TEXTAUSZUG:
----------

Das bereinigte operative Ergebnis (Ebit) sieht das Management um Vorstandschefin Merz bei einem mittlerem dreistelligen Millionen-Euro-Betrag, was erheblich mehr ist als das zuvor avisierte "nahezu ausgeglichene" Ergebnis. Wegen der hohen Restrukturierungskosten geht thyssenkrupp unter dem Strich weiter von einem Verlust aus, der jedoch mit einem mittleren dreistelligen Mio-Betrag nicht mehr so hoch ausfallen soll wie ursprünglich geplant.

----------

DATENSÄTZE:
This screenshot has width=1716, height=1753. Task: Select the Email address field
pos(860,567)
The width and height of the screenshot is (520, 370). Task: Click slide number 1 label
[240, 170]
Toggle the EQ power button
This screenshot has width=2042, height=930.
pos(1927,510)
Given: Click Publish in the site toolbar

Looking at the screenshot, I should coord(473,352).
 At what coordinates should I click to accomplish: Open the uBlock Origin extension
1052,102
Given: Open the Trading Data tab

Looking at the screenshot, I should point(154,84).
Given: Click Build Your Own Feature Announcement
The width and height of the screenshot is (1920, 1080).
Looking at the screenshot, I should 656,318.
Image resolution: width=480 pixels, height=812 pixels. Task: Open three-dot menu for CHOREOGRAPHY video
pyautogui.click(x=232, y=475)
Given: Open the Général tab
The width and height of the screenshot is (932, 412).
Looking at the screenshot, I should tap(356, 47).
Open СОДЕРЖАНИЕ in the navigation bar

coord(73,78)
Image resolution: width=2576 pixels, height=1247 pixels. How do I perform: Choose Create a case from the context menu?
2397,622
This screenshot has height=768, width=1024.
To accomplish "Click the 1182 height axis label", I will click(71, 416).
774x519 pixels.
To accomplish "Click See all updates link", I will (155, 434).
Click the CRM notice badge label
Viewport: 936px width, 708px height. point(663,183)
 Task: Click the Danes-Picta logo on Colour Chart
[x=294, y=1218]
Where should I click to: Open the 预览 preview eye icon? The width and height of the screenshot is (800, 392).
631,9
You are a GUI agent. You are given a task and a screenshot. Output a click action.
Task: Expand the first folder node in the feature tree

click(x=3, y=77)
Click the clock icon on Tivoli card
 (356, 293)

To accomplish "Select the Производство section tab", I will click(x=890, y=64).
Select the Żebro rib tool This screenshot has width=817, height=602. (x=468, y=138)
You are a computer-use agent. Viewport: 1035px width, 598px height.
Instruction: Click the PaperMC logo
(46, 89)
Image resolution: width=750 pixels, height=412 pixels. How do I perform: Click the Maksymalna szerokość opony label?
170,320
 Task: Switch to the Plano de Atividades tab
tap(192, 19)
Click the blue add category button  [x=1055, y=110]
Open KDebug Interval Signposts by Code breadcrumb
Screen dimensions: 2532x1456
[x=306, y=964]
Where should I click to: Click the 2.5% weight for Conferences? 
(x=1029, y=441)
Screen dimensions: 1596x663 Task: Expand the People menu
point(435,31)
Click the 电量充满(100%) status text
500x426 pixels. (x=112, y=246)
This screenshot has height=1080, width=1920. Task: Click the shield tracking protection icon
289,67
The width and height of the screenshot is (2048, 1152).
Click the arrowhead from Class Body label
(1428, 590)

----------

AUFGABEN:
(1) Warum geht thyssenkrupp laut dem Textauszug über die Prognose des Konzerns unter dem Strich weiter von einem Verlust aus? Antworte in ein bis drei Sätzen.
(2) Führe den Textauszug über die Prognose des Konzerns nach seinem letzten Satz fort.

LÖSUNGEN:
(1) Thyssenkrupp rechnet wegen der hohen Restrukturierungskosten unter dem Strich weiter mit einem Verlust. Dieser soll mit einem mittleren dreistelligen Millionen-Euro-Betrag jedoch nicht mehr so hoch ausfallen wie ursprünglich geplant.

(2)
Im zweiten Quartal konnte thyssenkrupp von der Erholung von weiten Teilen der Wirtschaft profitieren. Umsatz und bereinigtes Ebit fielen deutlich besser aus, als Analysten erwartet hatten. Beim Stahl sowie beim Stahlhandel machten sich eine höhere Nachfrage sowie gestiegene Preise positiv bemerkbar, wenn auch die Materialverknappung die Umsätze im Stahlhandel belastete. Das Automobilzuliefergeschäft erholte sich ebenfalls deutlich - angetrieben von einer guten Nachfrage in China. Gebremst wurde das Wachstum jedoch durch die Engpässe bei Halbleitern, so thyssenkrupp. Das Geschäft mit Industriekomponenten entwickelte sich ebenfalls besser, angetrieben unter anderem durch die Nachfrage der Windanlagenbranche.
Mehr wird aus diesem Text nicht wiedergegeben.